(Provided information)
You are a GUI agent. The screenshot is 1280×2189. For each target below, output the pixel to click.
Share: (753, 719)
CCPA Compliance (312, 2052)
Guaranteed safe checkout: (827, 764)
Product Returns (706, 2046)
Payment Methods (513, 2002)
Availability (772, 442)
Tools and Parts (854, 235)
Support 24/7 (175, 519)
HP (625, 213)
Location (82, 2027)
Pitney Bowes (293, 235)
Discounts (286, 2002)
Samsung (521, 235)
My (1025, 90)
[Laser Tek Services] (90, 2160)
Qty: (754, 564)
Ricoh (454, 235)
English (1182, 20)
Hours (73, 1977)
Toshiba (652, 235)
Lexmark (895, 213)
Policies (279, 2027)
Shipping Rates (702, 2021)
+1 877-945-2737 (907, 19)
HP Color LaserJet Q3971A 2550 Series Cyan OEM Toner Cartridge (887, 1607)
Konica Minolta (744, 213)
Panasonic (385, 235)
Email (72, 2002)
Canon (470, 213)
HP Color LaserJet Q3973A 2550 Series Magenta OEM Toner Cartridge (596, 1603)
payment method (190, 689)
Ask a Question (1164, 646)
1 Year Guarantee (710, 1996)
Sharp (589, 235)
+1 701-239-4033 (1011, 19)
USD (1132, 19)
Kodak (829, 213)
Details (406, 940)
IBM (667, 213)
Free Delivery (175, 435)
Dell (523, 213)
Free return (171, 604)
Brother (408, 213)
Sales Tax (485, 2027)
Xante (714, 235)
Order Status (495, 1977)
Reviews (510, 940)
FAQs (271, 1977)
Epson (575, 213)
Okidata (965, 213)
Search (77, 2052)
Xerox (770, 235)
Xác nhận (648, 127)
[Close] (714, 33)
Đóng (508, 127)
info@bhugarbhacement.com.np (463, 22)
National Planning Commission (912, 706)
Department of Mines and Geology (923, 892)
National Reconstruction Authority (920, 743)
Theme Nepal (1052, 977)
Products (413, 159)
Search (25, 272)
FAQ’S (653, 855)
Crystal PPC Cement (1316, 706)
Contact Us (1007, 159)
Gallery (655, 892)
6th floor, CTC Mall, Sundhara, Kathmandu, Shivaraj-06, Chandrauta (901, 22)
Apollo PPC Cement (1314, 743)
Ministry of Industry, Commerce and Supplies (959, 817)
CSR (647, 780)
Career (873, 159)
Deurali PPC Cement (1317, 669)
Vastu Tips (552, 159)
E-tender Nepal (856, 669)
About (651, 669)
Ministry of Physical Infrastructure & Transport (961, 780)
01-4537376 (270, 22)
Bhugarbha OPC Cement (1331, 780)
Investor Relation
(End Provided information)
Goal of the exercise :: Exactly as they appear above, transcribe the records in full.

Response for this exercise ::
You are a GUI agent. The screenshot is 1280×2189. For each target below, output the pixel to click.
Share: (753, 719)
CCPA Compliance (312, 2052)
Guaranteed safe checkout: (827, 764)
Product Returns (706, 2046)
Payment Methods (513, 2002)
Availability (772, 442)
Tools and Parts (854, 235)
Support 24/7 (175, 519)
HP (625, 213)
Location (82, 2027)
Pitney Bowes (293, 235)
Discounts (286, 2002)
Samsung (521, 235)
My (1025, 90)
[Laser Tek Services] (90, 2160)
Qty: (754, 564)
Ricoh (454, 235)
English (1182, 20)
Hours (73, 1977)
Toshiba (652, 235)
Lexmark (895, 213)
Policies (279, 2027)
Shipping Rates (702, 2021)
+1 877-945-2737 (907, 19)
HP Color LaserJet Q3971A 2550 Series Cyan OEM Toner Cartridge (887, 1607)
Konica Minolta (744, 213)
Panasonic (385, 235)
Email (72, 2002)
Canon (470, 213)
HP Color LaserJet Q3973A 2550 Series Magenta OEM Toner Cartridge (596, 1603)
payment method (190, 689)
Ask a Question (1164, 646)
1 Year Guarantee (710, 1996)
Sharp (589, 235)
+1 701-239-4033 (1011, 19)
USD (1132, 19)
Kodak (829, 213)
Details (406, 940)
IBM (667, 213)
Free Delivery (175, 435)
Dell (523, 213)
Free return (171, 604)
Brother (408, 213)
Sales Tax (485, 2027)
Xante (714, 235)
Order Status (495, 1977)
Reviews (510, 940)
FAQs (271, 1977)
Epson (575, 213)
Okidata (965, 213)
Search (77, 2052)
Xerox (770, 235)
Xác nhận (648, 127)
[Close] (714, 33)
Đóng (508, 127)
info@bhugarbhacement.com.np (463, 22)
National Planning Commission (912, 706)
Department of Mines and Geology (923, 892)
National Reconstruction Authority (920, 743)
Theme Nepal (1052, 977)
Products (413, 159)
Search (25, 272)
FAQ’S (653, 855)
Crystal PPC Cement (1316, 706)
Contact Us (1007, 159)
Gallery (655, 892)
6th floor, CTC Mall, Sundhara, Kathmandu, Shivaraj-06, Chandrauta (901, 22)
Apollo PPC Cement (1314, 743)
Ministry of Industry, Commerce and Supplies (959, 817)
CSR (647, 780)
Career (873, 159)
Deurali PPC Cement (1317, 669)
Vastu Tips (552, 159)
E-tender Nepal (856, 669)
About (651, 669)
Ministry of Physical Infrastructure & Transport (961, 780)
01-4537376 (270, 22)
Bhugarbha OPC Cement (1331, 780)
Investor Relation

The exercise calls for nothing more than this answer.